Mens sana in corpore sano – a sound mind in a sound body. Many of us take this to mean that the soundness of the mind depends on the soundness of the body. But when the Roman poet Juvenal first coined this phrase, almost 2,000 years ago, he seems to have had the opposite in mind: the health of the flesh depends on the excellence of the thinking and feeling part. The purpose of developing virtues such as moderation is not primarily to enable us to lead longer, healthier lives and spend fewer of our days in a state of sickness or discomfort. Instead we aim first to become better people. Goodness is its own reward, and one of the byproducts of goodness is better health.
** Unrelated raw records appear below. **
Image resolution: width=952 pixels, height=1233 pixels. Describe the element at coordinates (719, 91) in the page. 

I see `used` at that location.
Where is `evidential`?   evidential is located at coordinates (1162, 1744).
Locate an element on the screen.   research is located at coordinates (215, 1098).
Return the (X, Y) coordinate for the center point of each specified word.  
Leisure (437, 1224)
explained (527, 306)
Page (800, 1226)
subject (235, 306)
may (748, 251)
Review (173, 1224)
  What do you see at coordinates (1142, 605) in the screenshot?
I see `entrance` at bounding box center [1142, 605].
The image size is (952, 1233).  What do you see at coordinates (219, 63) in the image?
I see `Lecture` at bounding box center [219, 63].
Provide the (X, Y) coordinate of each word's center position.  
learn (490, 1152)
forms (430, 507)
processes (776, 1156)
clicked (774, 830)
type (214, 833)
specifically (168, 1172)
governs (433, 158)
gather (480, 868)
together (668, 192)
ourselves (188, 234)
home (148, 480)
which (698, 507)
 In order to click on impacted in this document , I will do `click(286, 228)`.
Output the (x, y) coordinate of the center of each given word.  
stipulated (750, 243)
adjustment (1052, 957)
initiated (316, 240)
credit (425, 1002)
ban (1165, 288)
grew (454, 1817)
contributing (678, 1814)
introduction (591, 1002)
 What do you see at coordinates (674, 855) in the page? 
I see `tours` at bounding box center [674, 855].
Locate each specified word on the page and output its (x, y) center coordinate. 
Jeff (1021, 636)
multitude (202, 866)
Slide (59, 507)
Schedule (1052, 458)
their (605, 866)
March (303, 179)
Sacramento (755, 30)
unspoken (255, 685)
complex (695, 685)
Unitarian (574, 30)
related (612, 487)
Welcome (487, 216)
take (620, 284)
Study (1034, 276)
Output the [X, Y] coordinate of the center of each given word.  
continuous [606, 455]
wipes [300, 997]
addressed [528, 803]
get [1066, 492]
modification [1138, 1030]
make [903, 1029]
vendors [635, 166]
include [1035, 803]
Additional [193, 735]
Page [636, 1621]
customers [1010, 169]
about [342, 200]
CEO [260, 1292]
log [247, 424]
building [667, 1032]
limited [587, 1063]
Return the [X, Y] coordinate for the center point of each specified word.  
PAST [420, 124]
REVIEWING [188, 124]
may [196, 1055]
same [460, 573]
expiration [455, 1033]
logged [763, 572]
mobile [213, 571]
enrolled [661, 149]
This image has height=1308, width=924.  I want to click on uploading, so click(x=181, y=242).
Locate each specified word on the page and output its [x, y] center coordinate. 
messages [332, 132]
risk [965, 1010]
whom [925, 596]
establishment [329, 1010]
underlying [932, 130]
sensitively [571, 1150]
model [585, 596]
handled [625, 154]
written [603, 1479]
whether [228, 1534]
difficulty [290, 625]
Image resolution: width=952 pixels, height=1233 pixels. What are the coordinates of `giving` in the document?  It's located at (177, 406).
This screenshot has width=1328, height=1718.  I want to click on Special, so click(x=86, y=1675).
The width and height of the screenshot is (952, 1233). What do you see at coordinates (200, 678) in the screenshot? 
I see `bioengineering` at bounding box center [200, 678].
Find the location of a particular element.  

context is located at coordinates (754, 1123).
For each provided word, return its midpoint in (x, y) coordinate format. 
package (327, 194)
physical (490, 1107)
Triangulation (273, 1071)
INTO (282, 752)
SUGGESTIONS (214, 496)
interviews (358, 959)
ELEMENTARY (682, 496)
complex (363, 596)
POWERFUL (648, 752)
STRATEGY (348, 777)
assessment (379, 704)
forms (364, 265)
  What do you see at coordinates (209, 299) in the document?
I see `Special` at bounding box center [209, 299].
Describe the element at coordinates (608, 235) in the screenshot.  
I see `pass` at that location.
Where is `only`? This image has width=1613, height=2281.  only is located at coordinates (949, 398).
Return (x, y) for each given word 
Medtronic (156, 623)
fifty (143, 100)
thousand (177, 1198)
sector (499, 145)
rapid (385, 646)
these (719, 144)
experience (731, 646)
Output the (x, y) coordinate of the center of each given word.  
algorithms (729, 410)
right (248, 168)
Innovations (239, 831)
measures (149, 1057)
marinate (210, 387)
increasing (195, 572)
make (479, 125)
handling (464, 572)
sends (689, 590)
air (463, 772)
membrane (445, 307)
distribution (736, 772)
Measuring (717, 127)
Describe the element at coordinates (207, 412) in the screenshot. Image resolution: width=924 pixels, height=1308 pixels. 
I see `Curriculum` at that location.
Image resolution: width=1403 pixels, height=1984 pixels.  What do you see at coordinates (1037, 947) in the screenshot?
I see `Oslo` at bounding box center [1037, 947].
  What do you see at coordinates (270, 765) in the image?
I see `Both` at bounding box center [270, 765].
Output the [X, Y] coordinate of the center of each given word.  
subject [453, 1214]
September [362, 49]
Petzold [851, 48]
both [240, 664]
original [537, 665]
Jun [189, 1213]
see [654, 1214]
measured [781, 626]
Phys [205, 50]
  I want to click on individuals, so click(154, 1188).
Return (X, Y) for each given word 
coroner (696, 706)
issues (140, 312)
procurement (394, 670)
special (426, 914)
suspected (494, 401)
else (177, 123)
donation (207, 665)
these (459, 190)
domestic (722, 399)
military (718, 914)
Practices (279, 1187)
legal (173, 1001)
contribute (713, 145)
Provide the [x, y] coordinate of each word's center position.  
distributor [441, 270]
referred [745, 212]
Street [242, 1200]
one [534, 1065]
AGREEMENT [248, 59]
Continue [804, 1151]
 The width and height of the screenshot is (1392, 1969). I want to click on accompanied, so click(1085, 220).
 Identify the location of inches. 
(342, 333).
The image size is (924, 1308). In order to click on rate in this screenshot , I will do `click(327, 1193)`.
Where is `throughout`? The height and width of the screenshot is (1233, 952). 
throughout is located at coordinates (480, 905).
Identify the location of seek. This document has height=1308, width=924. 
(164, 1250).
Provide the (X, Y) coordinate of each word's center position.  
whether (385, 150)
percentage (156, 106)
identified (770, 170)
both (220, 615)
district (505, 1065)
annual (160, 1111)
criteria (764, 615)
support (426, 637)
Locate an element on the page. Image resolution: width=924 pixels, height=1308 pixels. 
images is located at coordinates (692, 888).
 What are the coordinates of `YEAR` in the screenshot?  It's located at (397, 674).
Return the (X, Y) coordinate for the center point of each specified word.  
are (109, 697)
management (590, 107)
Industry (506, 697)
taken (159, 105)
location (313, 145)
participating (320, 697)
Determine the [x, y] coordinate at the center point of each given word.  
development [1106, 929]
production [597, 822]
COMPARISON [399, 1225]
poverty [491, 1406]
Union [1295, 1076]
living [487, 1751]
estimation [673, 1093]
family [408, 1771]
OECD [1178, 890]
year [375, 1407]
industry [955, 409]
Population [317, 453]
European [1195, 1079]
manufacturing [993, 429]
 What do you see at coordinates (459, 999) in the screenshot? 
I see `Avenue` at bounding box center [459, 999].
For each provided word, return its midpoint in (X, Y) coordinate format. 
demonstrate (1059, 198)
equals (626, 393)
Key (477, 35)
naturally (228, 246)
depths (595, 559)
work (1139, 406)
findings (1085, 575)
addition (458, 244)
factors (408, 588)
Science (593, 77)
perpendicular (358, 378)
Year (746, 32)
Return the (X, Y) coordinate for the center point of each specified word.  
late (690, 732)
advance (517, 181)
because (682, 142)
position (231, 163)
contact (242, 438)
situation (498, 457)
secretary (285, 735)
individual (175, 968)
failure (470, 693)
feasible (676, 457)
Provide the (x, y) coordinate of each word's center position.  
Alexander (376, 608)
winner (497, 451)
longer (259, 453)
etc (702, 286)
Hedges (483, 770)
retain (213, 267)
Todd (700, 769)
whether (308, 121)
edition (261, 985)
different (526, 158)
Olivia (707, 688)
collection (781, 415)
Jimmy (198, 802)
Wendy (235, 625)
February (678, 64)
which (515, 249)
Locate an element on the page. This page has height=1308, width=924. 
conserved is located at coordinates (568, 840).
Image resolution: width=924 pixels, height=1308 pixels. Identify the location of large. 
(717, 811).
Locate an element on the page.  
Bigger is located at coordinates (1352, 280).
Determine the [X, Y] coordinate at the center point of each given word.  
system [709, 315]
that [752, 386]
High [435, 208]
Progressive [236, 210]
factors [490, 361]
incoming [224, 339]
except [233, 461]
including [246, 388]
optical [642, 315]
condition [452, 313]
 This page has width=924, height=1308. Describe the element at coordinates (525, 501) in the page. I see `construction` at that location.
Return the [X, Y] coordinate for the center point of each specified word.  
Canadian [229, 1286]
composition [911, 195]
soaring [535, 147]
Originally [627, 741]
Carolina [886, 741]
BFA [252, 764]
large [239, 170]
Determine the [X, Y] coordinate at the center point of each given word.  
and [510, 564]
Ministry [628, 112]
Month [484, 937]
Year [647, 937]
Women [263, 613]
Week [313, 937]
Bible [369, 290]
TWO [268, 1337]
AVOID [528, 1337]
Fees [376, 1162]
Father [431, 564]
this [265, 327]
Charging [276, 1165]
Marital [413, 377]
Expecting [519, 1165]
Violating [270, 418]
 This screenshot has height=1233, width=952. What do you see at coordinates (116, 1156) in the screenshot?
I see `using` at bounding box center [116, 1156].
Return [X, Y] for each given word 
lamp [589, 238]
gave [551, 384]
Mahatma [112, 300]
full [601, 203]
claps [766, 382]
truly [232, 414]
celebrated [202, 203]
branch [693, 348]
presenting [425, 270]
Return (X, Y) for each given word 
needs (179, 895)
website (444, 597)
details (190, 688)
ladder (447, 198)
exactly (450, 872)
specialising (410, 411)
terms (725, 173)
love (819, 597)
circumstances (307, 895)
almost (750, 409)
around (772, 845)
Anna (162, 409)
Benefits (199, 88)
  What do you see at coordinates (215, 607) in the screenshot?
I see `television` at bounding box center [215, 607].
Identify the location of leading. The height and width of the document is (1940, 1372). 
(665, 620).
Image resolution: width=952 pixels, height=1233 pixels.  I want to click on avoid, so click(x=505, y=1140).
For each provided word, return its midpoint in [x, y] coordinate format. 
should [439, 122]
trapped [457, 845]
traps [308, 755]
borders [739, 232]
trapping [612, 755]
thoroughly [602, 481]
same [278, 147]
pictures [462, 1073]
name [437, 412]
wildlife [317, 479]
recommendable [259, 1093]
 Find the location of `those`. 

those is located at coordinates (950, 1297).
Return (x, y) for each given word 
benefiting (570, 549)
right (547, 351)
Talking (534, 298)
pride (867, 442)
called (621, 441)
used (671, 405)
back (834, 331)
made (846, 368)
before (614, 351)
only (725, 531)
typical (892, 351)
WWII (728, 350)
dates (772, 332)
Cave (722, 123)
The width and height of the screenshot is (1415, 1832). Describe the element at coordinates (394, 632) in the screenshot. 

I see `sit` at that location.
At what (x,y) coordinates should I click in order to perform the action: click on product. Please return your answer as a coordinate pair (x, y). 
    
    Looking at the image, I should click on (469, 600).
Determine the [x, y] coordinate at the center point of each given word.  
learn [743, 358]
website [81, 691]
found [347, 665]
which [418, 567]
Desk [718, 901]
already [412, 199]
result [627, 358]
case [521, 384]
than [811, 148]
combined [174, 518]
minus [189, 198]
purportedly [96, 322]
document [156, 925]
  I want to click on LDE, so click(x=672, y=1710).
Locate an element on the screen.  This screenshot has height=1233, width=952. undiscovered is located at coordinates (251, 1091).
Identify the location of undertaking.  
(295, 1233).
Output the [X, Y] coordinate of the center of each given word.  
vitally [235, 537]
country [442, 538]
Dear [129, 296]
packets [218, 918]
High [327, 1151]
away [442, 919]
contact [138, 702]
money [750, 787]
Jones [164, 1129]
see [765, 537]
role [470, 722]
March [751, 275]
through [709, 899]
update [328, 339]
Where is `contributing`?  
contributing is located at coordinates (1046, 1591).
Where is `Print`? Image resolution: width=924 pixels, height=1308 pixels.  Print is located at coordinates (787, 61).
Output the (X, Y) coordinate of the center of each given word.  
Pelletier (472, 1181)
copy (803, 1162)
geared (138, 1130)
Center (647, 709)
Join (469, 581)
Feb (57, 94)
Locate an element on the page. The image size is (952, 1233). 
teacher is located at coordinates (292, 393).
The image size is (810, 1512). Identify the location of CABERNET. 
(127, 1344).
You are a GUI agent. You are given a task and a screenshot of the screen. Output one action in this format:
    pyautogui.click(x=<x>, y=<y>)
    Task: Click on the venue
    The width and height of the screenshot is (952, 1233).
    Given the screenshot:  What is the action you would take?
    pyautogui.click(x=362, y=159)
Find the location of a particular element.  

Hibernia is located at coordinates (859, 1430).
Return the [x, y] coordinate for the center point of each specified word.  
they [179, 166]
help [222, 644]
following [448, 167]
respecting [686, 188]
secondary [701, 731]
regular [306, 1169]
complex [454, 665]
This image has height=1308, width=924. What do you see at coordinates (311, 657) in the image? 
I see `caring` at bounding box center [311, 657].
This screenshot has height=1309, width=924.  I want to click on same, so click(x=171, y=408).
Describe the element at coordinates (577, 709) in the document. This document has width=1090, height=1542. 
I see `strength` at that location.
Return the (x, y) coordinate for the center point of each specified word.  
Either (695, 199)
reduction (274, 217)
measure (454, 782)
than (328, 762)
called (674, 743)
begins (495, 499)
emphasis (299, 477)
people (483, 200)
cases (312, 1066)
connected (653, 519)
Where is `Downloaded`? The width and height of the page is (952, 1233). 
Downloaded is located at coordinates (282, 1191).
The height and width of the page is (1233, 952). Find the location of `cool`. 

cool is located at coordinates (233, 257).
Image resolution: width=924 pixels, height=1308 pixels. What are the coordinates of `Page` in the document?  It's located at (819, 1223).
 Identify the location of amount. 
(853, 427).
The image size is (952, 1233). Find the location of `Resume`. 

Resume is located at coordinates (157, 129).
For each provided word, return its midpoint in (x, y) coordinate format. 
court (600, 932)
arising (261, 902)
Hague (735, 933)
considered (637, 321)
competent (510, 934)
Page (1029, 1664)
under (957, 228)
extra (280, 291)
Isolation, mistrust, resentment, greed, and fear are all bad for us, not primarily because they render us more likely to develop cancer or suffer a heart attack or stroke, but because they undermine our capacity to live. The interests of the body are best served not by designated drivers and rigidly enforced diet plans, but by organizing our days so that each of us brings more humanity into the world. Health is not the most important thing in life. It is primarily a byproduct of the pursuit of the most important things life has to offer.
Our Darwinian age tends to see life as a struggle against scarcity to survive, but in fact life for most of us life is characterized less as survival of the fittest than flourishing of the wisest. Health is not just what is happening inside the body of any particular person. Instead it is also what is going on collectively. How aware are we of one another? How committed are we to one another? How much of our hope and ambition for every day is bound up in an ongoing commitment to make a difference in the life of another person?
It is not found in a bottle, a pair of jogging shoes, or a juicer. The highest and best medicine, the only one that can truly suffuse and elevate everything else, is joy. Joy is life-affirming, life-restoring, and life-enhancing. Joy, and only joy, brings us truly and fully to life.
Our own health, the health of those around us, and the health of the nation depends less on what policymakers in Washington do or don’t do and more on the choices each of us makes. Do we know that we are here for a reason, that we are called to important work, that the world is beckoning us to share the very best we have to offer? Undue focus on our own health makes us less than we are meant to be.